▶ **WHAT YOU NEED TO DO**
In the revision history comments below, in which branch are many modules such as product_variant_multi still only maintained?

▶ **EXCERPT TO READ**

——————

Revision history for this message
David Bowers (skitzotek) wrote :

Hi,
I'll see if I can improve the (depreciated) patch when I've learnt a bit more python, but ... this is my very first time using any of bazaar, launchpad, python, openobjects or openerp so I'm having quite a steep learning curve. I'm trying to do everything on Windows. The only documentation I've seen so far is from doc.openerp.com which didn't seem to have a link to any release notes.

Thank you for the 6.1 release notes URL, I'll have a good read.

Revision history for this message
Raphaël Valyi - http://www.akretion.com (rvalyi) wrote :
Download full text (3.4 KiB)

Hello Olivier,

despite being "deprecated" many modules are still only maintained in the
"extra addons" branch. For instance some 5 modules required for the
Brazilian localization are to be found in that branch (because they could
also be used in other state federations, eventually USA or even Europe as a
whole), but also many useful modules like product_variant_multi,
nan_product_pack...

I insist apps.openerp.com is absolutely not a solution yet as it is. Like
if you search for magentoerpconnect you won't find the 6.1 presentation
cause it's shadowed by some old certified version, if you search
purchase_to_sale, instead of finding my module pruchase_to_sale you'll find
dozens of modules dealing with purchase OR sale....

But more importantly, today, because of OpenERP's SA idea of not using any
standard package format (like Tryton for instance), we still don't have
version dependency management (and please don't try to re-implement it
internally, I've seen all the bugs a project like Bundler had, it's not
trivial), so maintaining things is hundreds of different branches is
absolutely not viable today because you can never know what works with what
commit number, there are just too many combinations and fetching all your
branches is also tedious and error prone.

A better solution would be to have version control dependency. Else, it's
still not over at all where modules should be developed/published and given
this situation, the extra addons are still being used actively by the last
serious guys in the OpenERP ship.

I'm a bit afraid you doesn't seem aware of this problem at OpenERP SA...

Regards and thanks for all the good work nonetheless.

——————

▶ **GIVEN MATERIAL**

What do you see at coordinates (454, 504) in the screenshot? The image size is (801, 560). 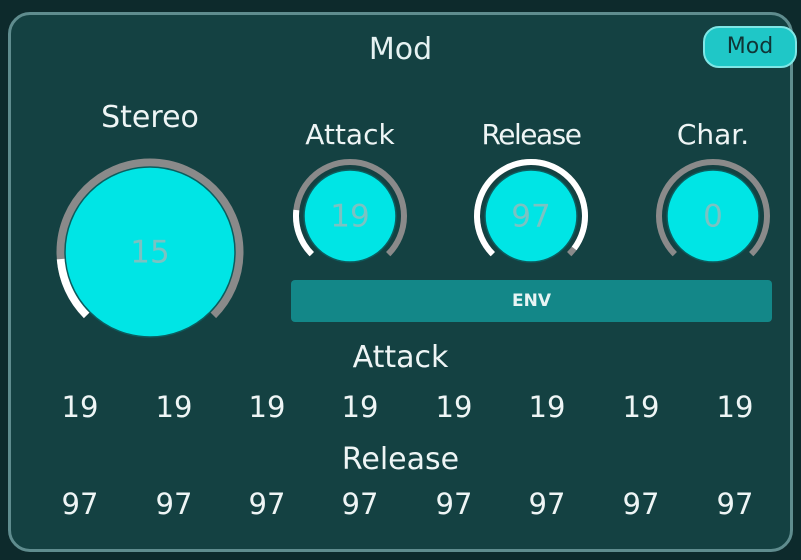 I see `release-value-5: 97` at bounding box center [454, 504].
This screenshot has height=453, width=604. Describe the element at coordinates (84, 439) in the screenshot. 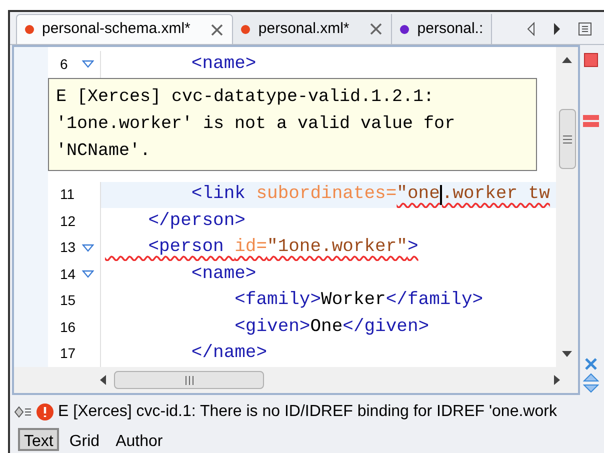

I see `mode-tab: Grid` at that location.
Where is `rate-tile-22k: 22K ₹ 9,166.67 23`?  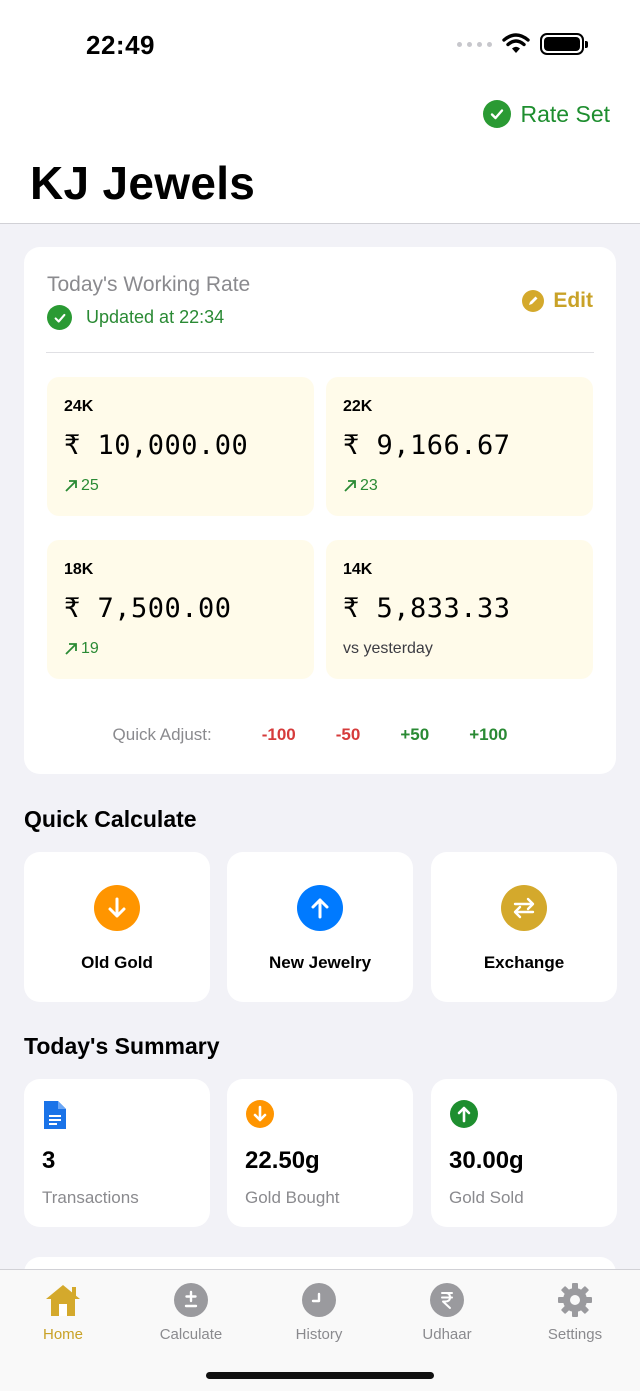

——————

▶ **SOLUTION TO THE PROBLEM**
The "extra addons" branch.